Content starts
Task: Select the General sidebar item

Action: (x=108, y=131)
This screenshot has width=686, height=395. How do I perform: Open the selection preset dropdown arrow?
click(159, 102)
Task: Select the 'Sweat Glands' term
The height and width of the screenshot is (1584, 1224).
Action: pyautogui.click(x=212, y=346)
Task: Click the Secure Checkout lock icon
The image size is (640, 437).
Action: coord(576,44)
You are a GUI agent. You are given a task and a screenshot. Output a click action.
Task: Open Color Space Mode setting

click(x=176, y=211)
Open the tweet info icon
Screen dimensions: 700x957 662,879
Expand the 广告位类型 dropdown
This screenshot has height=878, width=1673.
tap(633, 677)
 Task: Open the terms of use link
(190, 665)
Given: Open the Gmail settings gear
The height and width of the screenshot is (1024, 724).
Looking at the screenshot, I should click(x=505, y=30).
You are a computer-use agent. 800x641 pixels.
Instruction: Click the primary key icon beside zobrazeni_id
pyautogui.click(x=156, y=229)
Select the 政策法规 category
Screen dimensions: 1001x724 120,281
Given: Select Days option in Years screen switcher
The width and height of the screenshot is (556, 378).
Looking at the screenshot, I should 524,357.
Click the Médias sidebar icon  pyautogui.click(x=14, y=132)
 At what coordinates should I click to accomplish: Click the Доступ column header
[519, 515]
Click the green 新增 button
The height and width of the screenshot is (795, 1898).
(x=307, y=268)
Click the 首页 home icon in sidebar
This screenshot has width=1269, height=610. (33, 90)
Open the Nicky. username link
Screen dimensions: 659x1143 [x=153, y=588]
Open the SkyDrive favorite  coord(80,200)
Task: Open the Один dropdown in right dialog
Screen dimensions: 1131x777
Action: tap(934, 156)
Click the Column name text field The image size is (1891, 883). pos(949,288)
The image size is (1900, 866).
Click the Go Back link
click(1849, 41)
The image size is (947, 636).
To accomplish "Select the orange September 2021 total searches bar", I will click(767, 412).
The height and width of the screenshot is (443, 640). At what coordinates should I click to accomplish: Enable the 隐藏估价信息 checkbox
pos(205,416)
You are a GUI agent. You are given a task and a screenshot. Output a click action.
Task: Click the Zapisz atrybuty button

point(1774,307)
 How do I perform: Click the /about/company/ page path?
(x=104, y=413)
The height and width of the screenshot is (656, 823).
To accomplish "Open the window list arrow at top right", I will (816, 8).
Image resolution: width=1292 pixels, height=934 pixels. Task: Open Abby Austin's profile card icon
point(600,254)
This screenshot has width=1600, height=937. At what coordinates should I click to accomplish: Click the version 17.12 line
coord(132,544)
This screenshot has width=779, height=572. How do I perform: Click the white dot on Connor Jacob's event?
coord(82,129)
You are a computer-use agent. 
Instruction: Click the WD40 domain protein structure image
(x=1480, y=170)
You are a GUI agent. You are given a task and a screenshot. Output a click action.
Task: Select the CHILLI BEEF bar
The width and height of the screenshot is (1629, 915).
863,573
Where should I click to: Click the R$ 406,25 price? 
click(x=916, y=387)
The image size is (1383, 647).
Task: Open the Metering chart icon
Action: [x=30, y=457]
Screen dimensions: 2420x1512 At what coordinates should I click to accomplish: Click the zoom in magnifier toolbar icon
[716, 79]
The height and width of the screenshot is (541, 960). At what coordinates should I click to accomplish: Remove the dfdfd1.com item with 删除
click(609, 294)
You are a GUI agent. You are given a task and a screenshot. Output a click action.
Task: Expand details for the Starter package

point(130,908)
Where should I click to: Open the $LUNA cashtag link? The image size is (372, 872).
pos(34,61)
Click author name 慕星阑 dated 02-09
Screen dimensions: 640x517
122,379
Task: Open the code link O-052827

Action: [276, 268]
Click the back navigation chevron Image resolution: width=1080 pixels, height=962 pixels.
Content ends
Search the records for lines holding the word "right", then copy each line you find.

- **Solution to this problem**:
Task: Open the Один dropdown in right dialog
To accomplish "Open the window list arrow at top right", I will (816, 8).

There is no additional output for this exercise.